Fast analytics for the Federal Government
Each day, executives in Federal agencies and departments balance the public’s growing need for services with budget discipline -- "doing more with less". They rely on predictive analytics and machine learning to make government work better, ensuring tax compliance, enforcing the law, detecting fraudulent claims, and understanding public needs.
The most demanding analytics work is often ad-hoc and time-sensitive, and requires an ability to scale up quickly. Consider the following scenarios:
- A hurricane looms. Risk analysts at the Federal Emergency Management Agency (FEMA) collaborate with partners in the National Oceanic and Atmospheric Administration (NOAA) to develop risk assessments and disaster plans.
- A plane crashes, killing all aboard. A team from the National Transportation Safety Board collaborates with the air carrier, aircraft manufacturer, and other interested parties to collect massive quantities of data about the incident.
- While considering new legislation, a Congressional committee requests an agency to analyze the impact of three possible scenarios. The agency has thirty days to respond.
While these examples are extraordinary, the demand for analysis in Federal agencies and departments fluctuates greatly over the course of the year. Budget cycles create needs for timely impact analysis and "what-if" scenarios. Seasonal fluctuations, such as tax season or health insurance enrollment season, create similar demands.
Moreover, the examples illustrate a common problem for data scientists in the Federal community: complex and diverse data sources frequently require integration "on the fly". Due to the ad hoc nature of the analysis, data scientists cannot always depend on pre-existing data warehouses; instead they must import, transform, cleanse and integrate data sources "just in time", as they perform the analysis.
This requirement makes Apache Spark a natural choice for Federal data scientists. Apache Spark provides the ability to integrate with a broad range of data sources, including relational databases, NoSQL databases, HDFS and many other data sources. Spark’s in-memory computation supports rapid data cleansing, transformation and analysis. Agencies as diverse as the NASA Jet Propulsion Laboratory and the United States Patent and Trademark Office successfully use Spark today for high-performance analytics.

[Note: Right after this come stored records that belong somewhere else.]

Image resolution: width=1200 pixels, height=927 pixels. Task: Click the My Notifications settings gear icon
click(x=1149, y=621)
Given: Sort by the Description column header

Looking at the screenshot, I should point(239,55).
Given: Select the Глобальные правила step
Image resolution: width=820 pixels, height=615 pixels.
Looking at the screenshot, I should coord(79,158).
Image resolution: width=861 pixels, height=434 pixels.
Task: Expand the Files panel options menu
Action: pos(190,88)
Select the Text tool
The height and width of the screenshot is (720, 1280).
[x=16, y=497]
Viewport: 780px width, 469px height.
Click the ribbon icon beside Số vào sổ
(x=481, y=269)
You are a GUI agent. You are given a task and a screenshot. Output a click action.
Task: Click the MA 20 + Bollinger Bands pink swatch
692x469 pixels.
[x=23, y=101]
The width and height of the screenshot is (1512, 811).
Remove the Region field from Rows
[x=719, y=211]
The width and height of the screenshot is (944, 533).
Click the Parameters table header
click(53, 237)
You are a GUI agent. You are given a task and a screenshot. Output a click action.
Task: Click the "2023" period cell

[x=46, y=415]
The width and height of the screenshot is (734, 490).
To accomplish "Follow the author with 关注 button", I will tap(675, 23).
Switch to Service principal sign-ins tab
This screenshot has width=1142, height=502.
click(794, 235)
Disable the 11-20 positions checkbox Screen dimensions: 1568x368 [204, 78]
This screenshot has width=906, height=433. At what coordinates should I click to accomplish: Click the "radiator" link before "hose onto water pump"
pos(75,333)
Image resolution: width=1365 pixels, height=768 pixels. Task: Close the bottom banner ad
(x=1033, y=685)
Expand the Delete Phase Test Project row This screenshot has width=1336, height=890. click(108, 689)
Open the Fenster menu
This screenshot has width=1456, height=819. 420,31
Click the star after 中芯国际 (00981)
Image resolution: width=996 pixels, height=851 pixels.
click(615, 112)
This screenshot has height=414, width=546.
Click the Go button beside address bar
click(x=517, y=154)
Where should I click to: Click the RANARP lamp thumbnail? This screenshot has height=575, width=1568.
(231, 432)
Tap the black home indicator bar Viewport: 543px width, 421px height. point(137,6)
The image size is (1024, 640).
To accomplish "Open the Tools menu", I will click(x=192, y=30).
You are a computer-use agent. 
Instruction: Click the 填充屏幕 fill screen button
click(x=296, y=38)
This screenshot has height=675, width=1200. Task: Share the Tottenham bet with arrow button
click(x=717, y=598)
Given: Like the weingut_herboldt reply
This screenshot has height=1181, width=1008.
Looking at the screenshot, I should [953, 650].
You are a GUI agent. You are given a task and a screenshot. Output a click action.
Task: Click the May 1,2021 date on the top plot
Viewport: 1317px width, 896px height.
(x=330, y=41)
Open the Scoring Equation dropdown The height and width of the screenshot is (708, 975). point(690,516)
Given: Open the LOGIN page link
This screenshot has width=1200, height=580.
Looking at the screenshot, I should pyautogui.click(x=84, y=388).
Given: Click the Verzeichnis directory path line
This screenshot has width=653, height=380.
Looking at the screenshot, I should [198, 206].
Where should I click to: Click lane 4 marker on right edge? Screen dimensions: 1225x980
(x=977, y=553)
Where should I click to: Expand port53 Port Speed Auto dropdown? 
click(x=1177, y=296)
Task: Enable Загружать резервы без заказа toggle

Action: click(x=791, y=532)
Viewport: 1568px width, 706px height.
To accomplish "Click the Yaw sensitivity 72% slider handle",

Implementing a Spark cluster, however, is no easy task; it requires special skills and training. Long procurement cycles for hardware and software and complex purchasing procedures make it difficult to ramp up infrastructure quickly when needs dictate.
Faced with similar challenges, managers in the private sector turn to the cloud. Managed services in the cloud are immediately available, with instant access to virtually unlimited computing power. When special circumstances dictate, a cloud analytics platform may be the only place to turn.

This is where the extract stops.